[Rows for locating words and elements]
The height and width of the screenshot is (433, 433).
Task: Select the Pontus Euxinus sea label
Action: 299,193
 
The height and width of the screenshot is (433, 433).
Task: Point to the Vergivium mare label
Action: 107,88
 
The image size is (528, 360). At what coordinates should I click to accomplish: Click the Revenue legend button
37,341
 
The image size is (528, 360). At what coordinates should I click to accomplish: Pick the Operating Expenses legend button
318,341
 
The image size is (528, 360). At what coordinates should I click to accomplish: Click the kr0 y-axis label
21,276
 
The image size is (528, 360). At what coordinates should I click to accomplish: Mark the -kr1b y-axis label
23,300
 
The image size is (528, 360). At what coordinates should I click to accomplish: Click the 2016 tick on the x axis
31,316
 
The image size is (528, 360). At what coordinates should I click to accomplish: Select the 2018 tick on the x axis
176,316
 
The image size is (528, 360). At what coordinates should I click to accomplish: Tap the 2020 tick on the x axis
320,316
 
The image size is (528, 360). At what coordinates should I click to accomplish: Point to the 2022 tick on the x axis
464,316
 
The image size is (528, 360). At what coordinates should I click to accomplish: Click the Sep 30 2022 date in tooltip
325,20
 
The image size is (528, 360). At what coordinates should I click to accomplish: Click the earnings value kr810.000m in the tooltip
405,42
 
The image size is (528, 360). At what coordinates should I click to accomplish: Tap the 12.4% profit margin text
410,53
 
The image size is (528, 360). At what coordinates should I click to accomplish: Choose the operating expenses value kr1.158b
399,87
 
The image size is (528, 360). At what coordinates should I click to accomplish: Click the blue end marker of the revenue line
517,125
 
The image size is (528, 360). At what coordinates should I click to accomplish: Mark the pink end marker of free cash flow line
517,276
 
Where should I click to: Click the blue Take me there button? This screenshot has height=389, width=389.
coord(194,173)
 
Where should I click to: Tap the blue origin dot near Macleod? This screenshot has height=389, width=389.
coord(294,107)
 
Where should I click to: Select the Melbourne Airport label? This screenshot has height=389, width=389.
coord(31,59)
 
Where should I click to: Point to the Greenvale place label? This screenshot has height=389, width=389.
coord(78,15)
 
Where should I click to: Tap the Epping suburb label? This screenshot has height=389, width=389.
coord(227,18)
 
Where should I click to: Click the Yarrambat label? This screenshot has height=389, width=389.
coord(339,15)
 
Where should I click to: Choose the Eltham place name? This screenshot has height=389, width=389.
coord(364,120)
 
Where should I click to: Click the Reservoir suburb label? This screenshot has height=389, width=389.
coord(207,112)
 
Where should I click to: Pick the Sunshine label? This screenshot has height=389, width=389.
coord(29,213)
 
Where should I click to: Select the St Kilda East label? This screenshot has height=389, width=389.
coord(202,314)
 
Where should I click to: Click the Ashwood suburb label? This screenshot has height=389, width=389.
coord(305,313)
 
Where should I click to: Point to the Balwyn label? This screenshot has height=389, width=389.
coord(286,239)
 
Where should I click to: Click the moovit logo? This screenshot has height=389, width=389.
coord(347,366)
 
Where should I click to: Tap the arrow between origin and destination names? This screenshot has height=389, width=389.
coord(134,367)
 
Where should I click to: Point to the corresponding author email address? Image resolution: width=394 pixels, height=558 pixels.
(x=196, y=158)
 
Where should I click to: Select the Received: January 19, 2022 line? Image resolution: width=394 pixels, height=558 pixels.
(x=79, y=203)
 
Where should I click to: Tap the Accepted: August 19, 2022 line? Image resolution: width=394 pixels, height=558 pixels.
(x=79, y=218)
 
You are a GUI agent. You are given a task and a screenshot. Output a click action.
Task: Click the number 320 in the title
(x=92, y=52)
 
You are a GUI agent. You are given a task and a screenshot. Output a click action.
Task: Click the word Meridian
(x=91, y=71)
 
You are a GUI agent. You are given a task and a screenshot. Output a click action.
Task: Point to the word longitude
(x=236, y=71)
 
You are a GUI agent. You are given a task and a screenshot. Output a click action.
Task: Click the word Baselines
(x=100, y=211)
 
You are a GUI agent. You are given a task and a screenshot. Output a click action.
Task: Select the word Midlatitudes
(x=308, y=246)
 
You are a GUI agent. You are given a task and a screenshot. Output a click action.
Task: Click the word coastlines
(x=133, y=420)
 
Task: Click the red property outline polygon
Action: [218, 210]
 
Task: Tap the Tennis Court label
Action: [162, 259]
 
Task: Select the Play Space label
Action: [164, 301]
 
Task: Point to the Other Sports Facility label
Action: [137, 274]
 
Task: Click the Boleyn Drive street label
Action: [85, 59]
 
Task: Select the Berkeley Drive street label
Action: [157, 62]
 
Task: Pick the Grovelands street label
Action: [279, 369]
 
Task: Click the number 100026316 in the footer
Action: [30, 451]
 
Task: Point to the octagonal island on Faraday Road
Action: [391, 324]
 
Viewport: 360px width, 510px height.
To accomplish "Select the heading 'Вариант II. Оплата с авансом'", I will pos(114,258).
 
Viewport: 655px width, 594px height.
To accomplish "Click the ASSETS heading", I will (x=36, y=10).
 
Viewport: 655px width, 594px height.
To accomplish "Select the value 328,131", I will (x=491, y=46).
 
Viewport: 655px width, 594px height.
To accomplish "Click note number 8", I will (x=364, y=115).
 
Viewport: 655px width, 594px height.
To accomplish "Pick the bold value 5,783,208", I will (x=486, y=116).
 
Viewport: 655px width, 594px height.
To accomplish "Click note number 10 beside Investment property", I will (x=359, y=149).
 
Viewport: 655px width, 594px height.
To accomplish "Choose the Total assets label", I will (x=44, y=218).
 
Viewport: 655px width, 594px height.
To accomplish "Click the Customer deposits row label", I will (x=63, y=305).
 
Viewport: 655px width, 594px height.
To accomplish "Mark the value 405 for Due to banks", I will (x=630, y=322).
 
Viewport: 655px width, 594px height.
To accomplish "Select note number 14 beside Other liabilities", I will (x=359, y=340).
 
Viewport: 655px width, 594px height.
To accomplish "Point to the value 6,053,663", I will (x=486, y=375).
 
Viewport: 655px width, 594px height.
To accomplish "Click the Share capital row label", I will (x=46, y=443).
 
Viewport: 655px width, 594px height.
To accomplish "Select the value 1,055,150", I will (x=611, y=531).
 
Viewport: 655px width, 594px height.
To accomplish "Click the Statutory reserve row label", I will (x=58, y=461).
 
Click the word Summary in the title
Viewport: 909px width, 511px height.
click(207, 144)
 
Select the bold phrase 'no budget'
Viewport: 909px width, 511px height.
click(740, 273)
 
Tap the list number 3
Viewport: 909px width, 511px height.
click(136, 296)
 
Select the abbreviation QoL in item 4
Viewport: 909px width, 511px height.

◆ GIVEN EXERCISE ◆
Please change "tooltip" to "hover box" wherever it occurs in the stretch from the line containing "2020 tick on the x axis" through the line containing "coord(227,18)", leaving everything else as it is. Return only those lines.

◆ FULL OUTPUT ◆
The image size is (528, 360). At what coordinates should I click to accomplish: Tap the 2020 tick on the x axis
320,316
 
The image size is (528, 360). At what coordinates should I click to accomplish: Point to the 2022 tick on the x axis
464,316
 
The image size is (528, 360). At what coordinates should I click to accomplish: Click the Sep 30 2022 date in hover box
325,20
 
The image size is (528, 360). At what coordinates should I click to accomplish: Click the earnings value kr810.000m in the hover box
405,42
 
The image size is (528, 360). At what coordinates should I click to accomplish: Tap the 12.4% profit margin text
410,53
 
The image size is (528, 360). At what coordinates should I click to accomplish: Choose the operating expenses value kr1.158b
399,87
 
The image size is (528, 360). At what coordinates should I click to accomplish: Click the blue end marker of the revenue line
517,125
 
The image size is (528, 360). At what coordinates should I click to accomplish: Mark the pink end marker of free cash flow line
517,276
 
Where should I click to: Click the blue Take me there button? This screenshot has height=389, width=389.
coord(194,173)
 
Where should I click to: Tap the blue origin dot near Macleod? This screenshot has height=389, width=389.
coord(294,107)
 
Where should I click to: Select the Melbourne Airport label? This screenshot has height=389, width=389.
coord(31,59)
 
Where should I click to: Point to the Greenvale place label? This screenshot has height=389, width=389.
coord(78,15)
 
Where should I click to: Tap the Epping suburb label? This screenshot has height=389, width=389.
coord(227,18)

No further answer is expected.